Die Revolution in der Molekularbiologie vor rund zwanzig Jahren hat auch der Physik einen ganz neuen Zugang eröffnet: Seither können nicht nur ganze Genome entziffert oder einzelne Gene ein- und ausgeschaltet werden. Die Forscher vermögen inzwischen auch zu verfolgen, wann und wo bestimmte Gene in Proteine “übersetzt” werden. Mithilfe raffinierter Markierungen und neuer Mikroskopiertechniken können sie das Werden und Vergehen von Proteinen innerhalb von Zellen in Echtzeit verfolgen. Damit sind biologische Vorgänge aus der Perspektive der Physik zu “raumzeitlichen Prozessen” geworden, denen sie sich mit quantitativer Beschreibung und Theoriebildung nähern kann.
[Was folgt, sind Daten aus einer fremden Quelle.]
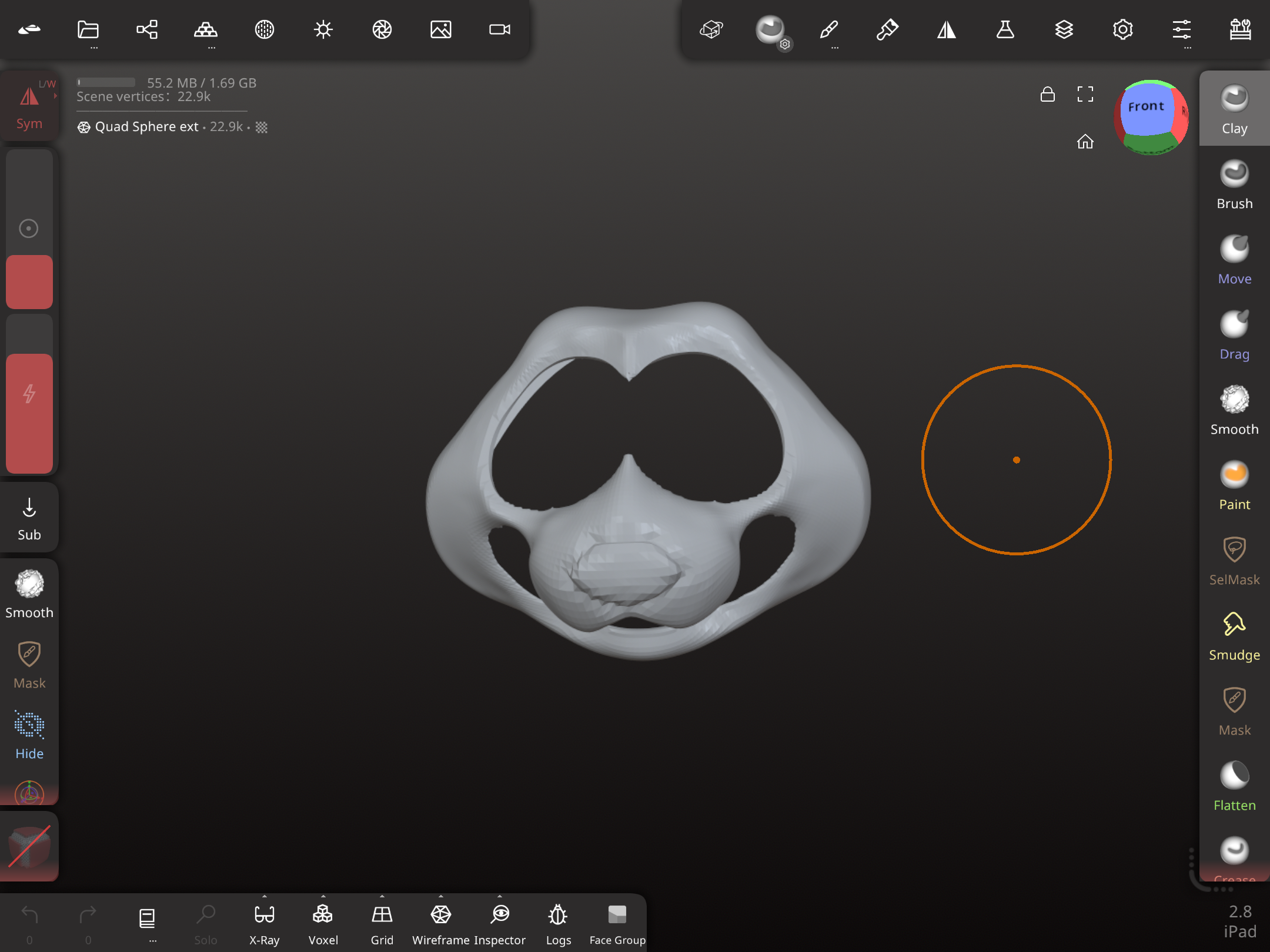
Task: Toggle Wireframe display
Action: pyautogui.click(x=441, y=924)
Für die Biologie hat dies wiederum die Chance eröffnet, Erklärungsmodelle zu formulieren anstatt wie zuvor nur Beobachtungen zusammenzufügen und Rückschlüsse zu ziehen.
Als Frank Jülicher 2002 nach Dresden geholt wurde, um innerhalb der Physik komplexer Systeme eine neue Abteilung aufzubauen, suchte er gezielt die Zusammenarbeit zwischen den beiden Max-Planck-Instituten, die scheinbar so verschiedene Themen wie die Entstehung von Geweben und das Verhalten kondensierter Materie erforschen. Jülicher hatte in seiner Doktorarbeit die physikalischen Eigenschaften jener Doppelschichten aus Fettmolekülen untersucht, die in Zellen eine wichtige Rolle als “Trennwände” spielen. Sein Interesse an den biologischen Fragestellungen sei allerdings erst richtig erwacht, erzählt er, als er am Pariser Institut Curie in eine fächerübergreifend arbeitende Forschungsgruppe kam.
Inzwischen ist der Brückenschlag auch in Dresden fest etabliert. Zwischen dem blaugrün schimmernden Gebäude nahe dem Elbufer, wo die Molekularbiologen experimentieren, und der orange akzentuierten Denkfabrik im Süden der Stadt herrscht ein reges Hin und Her. Neben Gabby & Abi haben sich weitere “Paare” gebildet, und manche der Wissenschaftler haben wie Materieteilchen zwei Zustände: Mal sind sie hier, mal da.
Und sie reden viel miteinander: über Mikrotubuli und Motorproteine, über die Dynamik des Zellskeletts und eben auch über das Flüssigkeitsverhalten von Geweben. Manchmal fänden die Physiker andere Aspekte interessant, als sie den Biologen wichtig seien, sagt Frank Jülicher. Und es habe seine Zeit gedauert, bis beide Disziplinen zu einer gemeinsamen Sprache gefunden hätten. Aber: “Wir haben in letzter Zeit einige Teile in das große Puzzle einfügen können.”